Items from a data source
■ ■ ■

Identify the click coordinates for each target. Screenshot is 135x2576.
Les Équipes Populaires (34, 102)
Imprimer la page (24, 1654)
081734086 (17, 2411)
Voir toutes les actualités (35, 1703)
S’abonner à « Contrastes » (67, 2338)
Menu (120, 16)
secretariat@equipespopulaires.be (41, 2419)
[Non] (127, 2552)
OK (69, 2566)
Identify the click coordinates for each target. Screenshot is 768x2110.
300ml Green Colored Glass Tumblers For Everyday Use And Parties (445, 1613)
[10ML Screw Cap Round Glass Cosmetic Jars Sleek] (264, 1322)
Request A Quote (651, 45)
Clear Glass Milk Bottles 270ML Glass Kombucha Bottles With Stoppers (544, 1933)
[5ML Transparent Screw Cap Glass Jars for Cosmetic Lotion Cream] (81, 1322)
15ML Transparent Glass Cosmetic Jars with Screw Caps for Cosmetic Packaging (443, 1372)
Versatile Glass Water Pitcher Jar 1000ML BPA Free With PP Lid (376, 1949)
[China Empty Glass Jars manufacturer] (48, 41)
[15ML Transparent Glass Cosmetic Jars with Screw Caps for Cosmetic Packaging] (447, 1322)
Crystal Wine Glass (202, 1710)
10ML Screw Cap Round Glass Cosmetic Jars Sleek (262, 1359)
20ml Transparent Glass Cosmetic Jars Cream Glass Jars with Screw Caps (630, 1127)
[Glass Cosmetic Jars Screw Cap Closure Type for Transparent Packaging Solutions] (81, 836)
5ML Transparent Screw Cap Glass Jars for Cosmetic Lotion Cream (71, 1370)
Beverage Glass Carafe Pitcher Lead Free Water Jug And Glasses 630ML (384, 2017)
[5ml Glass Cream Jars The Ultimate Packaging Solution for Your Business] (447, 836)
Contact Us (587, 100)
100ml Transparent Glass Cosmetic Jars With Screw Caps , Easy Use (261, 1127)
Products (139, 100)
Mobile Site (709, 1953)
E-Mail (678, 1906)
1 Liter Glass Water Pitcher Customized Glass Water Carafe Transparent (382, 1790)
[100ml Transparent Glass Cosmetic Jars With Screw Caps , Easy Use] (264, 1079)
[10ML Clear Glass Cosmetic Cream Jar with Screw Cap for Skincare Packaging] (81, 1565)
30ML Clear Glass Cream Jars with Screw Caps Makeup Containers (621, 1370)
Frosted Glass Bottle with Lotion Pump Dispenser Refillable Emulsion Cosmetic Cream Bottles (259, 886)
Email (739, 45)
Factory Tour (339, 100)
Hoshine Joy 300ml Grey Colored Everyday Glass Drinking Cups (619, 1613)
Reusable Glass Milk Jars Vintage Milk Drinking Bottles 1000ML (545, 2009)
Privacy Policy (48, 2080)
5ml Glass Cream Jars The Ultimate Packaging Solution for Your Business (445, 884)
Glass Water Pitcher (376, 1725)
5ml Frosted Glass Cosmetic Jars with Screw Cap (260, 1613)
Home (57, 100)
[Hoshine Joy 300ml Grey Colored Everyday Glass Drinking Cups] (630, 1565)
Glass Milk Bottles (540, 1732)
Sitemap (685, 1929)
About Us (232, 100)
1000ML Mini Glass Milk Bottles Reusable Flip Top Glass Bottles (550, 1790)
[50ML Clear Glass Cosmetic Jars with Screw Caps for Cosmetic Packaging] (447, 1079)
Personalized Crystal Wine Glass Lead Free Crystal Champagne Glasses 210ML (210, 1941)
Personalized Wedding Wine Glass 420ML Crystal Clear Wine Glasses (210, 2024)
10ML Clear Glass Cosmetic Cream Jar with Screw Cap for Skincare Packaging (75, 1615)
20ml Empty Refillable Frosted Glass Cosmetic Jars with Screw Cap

■ ■ ■

Of the lines above, extract only those from the line with "081734086 (17, 2411)" to the line with "20ml Transparent Glass", both included, exactly as written.

### FINISHED EXERCISE
081734086 (17, 2411)
Voir toutes les actualités (35, 1703)
S’abonner à « Contrastes » (67, 2338)
Menu (120, 16)
secretariat@equipespopulaires.be (41, 2419)
[Non] (127, 2552)
OK (69, 2566)
Identify the click coordinates for each target. Screenshot is 768x2110.
300ml Green Colored Glass Tumblers For Everyday Use And Parties (445, 1613)
[10ML Screw Cap Round Glass Cosmetic Jars Sleek] (264, 1322)
Request A Quote (651, 45)
Clear Glass Milk Bottles 270ML Glass Kombucha Bottles With Stoppers (544, 1933)
[5ML Transparent Screw Cap Glass Jars for Cosmetic Lotion Cream] (81, 1322)
15ML Transparent Glass Cosmetic Jars with Screw Caps for Cosmetic Packaging (443, 1372)
Versatile Glass Water Pitcher Jar 1000ML BPA Free With PP Lid (376, 1949)
[China Empty Glass Jars manufacturer] (48, 41)
[15ML Transparent Glass Cosmetic Jars with Screw Caps for Cosmetic Packaging] (447, 1322)
Crystal Wine Glass (202, 1710)
10ML Screw Cap Round Glass Cosmetic Jars Sleek (262, 1359)
20ml Transparent Glass Cosmetic Jars Cream Glass Jars with Screw Caps (630, 1127)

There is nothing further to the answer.